[SELECTED TEXT Boundary: Start]
Then, there is understanding, which is more about being capable, competent, having know-how, seeing the significance of situations, rather than a cognitive process that we commonly think of 'understanding' as.  Understanding discloses our existence, which itself can only be understood in terms of potentiality-for-being. Existence is always ahead-of-itself in a process of becoming. One understands something when one can cope with it, so that mentors understand mentoring through their competence at mentoring.  Mentoring is for-the-sake-of- something, which is to produce competent nurses for the future, which in turn keeps the profession strong and preserves the standards of care that the mentors value.


Being on autopilot - is this like inauthentic Dasein?
There's a jumble of ideas in the middle of all this. Mentors work with fragments of different sorts in a web of meanings, a referential whole. In their everyday engagement with their mentoring practice, when absorbed in coping, they assume a collective identity, or 'inauthentic self', a 'they-self', in which they are 'being what I am doing'. The role dominates, through accepted ways of practising, doing what you've learned to do in the role. Perhaps it is a kind of 'autopilot' in which you just get on and cope with things. This 'being-what-I-am-doing' covers up individual, authentic Dasein in a process of 'falling' away from itself. Equipment is 'ready-to-hand' most of the time, which means that it is used in context, but you might look right past the equipment to the work you're doing with it. I interpret 'equipment' quite loosely here, to refer to all the artefacts associated with nursing and helping a student learn the practice. If you stop to think about the equipment when it is not in use, or when you are not skilled at using it, it loses the direct meaningfulness that it had when you were using it. It then becomes 'present-at-hand', an object of theoretical contemplation. The implications for teaching and learning could be quite profound.
[SELECTED TEXT Boundary: End]
[DATASET EXTRACT Boundary: Start]
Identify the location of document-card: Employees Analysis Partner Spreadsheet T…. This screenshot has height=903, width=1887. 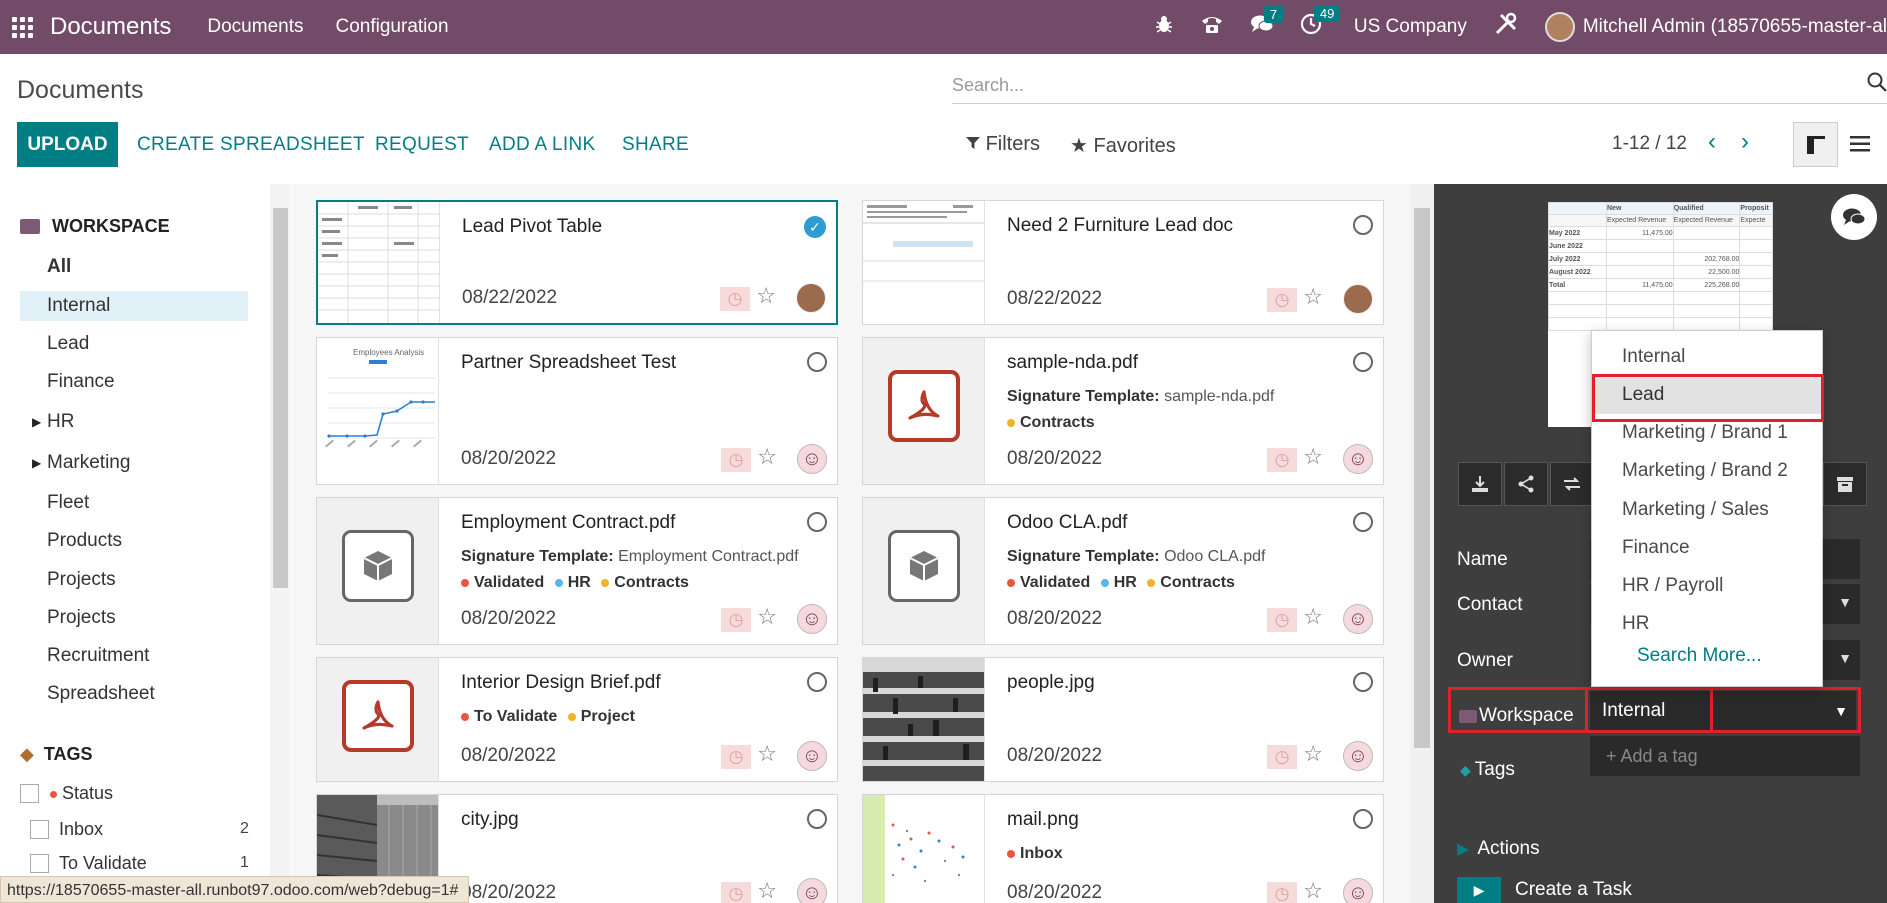
(577, 411).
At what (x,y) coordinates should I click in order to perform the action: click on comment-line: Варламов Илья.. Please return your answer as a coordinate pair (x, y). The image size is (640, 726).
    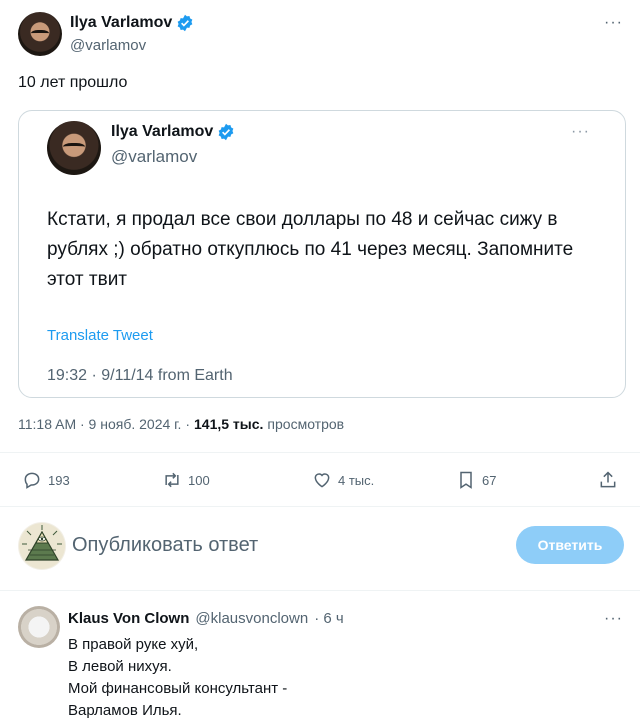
[DATASET EXTRACT Boundary: End]
#### BRIEF A:
Write out the part of the passage on mentoring that begins at the words "Then, there is" and stops after the words "like inauthentic Dasein?".
#### BRIEF B:
Continue the passage on mentoring from the point where it stops.

#### WRITTEN ANSWER A:
Then, there is understanding, which is more about being capable, competent, having know-how, seeing the significance of situations, rather than a cognitive process that we commonly think of 'understanding' as.  Understanding discloses our existence, which itself can only be understood in terms of potentiality-for-being. Existence is always ahead-of-itself in a process of becoming. One understands something when one can cope with it, so that mentors understand mentoring through their competence at mentoring.  Mentoring is for-the-sake-of- something, which is to produce competent nurses for the future, which in turn keeps the profession strong and preserves the standards of care that the mentors value.


Being on autopilot - is this like inauthentic Dasein?

#### WRITTEN ANSWER B:
The use of language goes alongside all of these different ways of being-in-the-world. Language is used to signify meaning, allows one to articulate what one is doing. Sometimes, language can get in the way of the real Dasein, the who-I-am and how-it's-going-with-me, because it can only be a representation of Dasein's existence. We can understand at the level of the everyday talk, but this can hide, or put a veil over, the being underneath. However, we need to operate at this level in practice, or nothing would ever get done.